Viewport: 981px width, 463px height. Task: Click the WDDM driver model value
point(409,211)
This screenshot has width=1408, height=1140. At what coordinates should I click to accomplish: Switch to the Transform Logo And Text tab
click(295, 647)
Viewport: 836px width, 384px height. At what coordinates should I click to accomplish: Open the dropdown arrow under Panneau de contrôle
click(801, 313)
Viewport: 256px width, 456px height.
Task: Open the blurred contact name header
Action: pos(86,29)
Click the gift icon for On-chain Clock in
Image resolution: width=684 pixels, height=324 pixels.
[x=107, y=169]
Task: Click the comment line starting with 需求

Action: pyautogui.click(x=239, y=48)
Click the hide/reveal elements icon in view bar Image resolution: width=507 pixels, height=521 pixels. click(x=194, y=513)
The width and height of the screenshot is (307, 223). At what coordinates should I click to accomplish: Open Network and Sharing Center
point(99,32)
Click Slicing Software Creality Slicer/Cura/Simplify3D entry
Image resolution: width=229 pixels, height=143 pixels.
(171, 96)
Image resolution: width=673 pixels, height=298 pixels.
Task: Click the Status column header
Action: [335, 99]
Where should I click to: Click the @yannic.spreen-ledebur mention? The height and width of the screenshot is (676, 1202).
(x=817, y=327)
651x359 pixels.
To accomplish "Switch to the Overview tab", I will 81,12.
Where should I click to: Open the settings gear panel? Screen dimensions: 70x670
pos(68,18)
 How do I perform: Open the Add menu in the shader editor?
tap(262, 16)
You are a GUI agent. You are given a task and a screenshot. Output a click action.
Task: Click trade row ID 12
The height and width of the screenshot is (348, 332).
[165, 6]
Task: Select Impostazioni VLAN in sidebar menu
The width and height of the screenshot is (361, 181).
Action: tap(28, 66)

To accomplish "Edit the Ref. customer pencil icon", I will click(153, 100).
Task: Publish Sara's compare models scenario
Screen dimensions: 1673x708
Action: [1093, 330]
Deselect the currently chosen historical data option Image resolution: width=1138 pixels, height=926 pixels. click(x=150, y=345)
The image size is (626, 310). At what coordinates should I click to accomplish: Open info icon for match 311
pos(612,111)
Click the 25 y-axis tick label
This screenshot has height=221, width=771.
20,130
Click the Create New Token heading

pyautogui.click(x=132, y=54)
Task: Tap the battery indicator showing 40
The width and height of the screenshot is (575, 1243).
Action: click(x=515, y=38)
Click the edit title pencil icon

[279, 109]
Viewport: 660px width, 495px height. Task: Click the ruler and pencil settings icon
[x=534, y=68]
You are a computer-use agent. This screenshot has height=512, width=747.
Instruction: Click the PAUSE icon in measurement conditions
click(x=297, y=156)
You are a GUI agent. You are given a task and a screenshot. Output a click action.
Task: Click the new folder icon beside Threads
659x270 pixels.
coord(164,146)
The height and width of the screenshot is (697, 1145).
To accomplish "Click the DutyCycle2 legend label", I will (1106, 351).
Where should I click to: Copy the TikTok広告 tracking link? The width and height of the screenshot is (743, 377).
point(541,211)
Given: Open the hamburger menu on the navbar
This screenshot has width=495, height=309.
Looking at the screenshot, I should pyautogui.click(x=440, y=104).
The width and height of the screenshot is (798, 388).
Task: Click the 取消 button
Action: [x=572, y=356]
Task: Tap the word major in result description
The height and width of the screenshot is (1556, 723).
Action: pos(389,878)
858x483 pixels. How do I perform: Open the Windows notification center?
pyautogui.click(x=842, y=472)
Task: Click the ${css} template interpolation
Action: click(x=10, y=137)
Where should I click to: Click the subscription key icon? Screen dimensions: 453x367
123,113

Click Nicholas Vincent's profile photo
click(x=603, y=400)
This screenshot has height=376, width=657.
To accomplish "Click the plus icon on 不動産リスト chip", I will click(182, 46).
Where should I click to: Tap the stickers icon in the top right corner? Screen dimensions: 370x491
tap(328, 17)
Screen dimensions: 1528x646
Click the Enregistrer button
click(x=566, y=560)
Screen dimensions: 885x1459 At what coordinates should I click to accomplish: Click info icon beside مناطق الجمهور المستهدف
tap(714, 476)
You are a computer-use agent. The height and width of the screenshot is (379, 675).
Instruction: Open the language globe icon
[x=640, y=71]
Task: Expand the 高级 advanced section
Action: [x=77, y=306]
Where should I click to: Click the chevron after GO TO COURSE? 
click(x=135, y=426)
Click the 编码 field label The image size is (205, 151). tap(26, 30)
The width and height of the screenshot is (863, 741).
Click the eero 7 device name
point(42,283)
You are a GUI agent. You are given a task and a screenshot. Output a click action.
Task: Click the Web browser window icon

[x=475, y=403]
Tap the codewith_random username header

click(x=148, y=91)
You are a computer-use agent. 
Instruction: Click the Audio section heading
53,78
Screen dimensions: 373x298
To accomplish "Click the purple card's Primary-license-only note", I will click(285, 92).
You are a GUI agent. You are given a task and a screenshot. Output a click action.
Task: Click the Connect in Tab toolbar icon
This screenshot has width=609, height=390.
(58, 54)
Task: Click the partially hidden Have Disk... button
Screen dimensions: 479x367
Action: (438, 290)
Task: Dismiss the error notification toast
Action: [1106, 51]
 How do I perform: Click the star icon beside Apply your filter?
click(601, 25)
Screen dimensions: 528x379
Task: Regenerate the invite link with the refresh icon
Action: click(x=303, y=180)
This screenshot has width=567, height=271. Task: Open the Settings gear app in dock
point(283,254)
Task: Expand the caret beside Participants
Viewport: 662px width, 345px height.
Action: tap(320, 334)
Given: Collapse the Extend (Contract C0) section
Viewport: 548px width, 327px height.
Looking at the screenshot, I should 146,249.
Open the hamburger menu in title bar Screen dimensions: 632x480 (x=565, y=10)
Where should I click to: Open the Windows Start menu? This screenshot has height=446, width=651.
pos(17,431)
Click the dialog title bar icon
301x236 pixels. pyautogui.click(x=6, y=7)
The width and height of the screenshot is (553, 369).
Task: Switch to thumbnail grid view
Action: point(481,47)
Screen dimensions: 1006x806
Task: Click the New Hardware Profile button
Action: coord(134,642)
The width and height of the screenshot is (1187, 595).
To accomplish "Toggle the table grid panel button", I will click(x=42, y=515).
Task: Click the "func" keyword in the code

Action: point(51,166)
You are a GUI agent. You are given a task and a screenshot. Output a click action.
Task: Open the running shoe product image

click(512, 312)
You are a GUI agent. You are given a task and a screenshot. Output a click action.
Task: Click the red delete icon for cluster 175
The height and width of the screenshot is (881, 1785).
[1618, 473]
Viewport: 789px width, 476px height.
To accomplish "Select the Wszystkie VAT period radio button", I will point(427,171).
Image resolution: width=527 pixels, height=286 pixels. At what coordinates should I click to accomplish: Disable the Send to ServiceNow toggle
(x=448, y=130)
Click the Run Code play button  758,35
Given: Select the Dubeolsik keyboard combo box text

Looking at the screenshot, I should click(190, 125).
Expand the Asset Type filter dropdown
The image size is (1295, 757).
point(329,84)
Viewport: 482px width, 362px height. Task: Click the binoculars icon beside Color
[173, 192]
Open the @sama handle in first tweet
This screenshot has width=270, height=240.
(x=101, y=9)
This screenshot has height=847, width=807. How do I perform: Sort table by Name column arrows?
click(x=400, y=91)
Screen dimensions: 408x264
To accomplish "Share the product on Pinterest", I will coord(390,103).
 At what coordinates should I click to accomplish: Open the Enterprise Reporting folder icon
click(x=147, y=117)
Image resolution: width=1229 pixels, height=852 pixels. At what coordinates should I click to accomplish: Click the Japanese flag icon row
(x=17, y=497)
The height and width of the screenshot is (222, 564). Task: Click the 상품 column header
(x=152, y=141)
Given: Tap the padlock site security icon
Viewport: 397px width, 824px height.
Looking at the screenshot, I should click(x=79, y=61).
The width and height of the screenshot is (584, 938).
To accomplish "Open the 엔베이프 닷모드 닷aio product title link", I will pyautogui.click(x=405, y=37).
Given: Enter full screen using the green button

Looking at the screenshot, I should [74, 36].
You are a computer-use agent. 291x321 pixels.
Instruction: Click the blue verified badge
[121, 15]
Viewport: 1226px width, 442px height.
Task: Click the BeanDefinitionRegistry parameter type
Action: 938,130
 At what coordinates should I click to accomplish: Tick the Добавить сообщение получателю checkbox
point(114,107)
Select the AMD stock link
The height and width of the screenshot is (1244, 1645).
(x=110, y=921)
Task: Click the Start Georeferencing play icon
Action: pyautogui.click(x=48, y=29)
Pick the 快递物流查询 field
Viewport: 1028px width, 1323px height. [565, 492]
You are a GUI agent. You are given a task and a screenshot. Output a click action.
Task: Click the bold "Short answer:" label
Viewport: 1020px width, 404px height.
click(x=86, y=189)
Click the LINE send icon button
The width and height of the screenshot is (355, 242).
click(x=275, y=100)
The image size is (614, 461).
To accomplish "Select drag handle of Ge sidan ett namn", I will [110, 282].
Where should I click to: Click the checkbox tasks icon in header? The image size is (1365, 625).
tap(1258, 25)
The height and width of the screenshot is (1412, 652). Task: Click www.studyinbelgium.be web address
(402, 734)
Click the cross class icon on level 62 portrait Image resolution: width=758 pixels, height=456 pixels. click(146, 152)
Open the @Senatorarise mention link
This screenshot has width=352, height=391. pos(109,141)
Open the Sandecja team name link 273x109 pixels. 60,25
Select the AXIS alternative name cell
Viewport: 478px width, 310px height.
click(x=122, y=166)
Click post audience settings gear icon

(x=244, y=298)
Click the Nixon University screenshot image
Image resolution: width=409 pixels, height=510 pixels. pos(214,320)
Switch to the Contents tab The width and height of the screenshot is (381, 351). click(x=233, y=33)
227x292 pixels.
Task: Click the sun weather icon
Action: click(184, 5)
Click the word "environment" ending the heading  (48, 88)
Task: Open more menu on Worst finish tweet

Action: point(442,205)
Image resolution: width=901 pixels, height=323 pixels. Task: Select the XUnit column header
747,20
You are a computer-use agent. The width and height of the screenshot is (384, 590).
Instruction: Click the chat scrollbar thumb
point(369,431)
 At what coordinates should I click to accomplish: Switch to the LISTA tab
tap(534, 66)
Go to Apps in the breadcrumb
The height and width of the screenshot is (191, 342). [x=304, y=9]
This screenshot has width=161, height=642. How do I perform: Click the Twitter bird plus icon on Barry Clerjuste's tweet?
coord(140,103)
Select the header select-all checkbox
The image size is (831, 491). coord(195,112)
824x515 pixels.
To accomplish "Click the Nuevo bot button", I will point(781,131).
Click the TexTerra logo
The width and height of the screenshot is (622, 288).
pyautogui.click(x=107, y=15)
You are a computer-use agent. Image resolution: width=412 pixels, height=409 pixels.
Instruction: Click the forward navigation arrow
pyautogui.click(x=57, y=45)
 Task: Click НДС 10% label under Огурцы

▬▬▬▬▬▬▬▬▬▬

• WHAT IS BEING ASKED:
Copy every line from the records above that contains the string "hamburger".

• SOLVED EXERCISE:
Given: Open the hamburger menu on the navbar
Open the hamburger menu in title bar Screen dimensions: 632x480 (x=565, y=10)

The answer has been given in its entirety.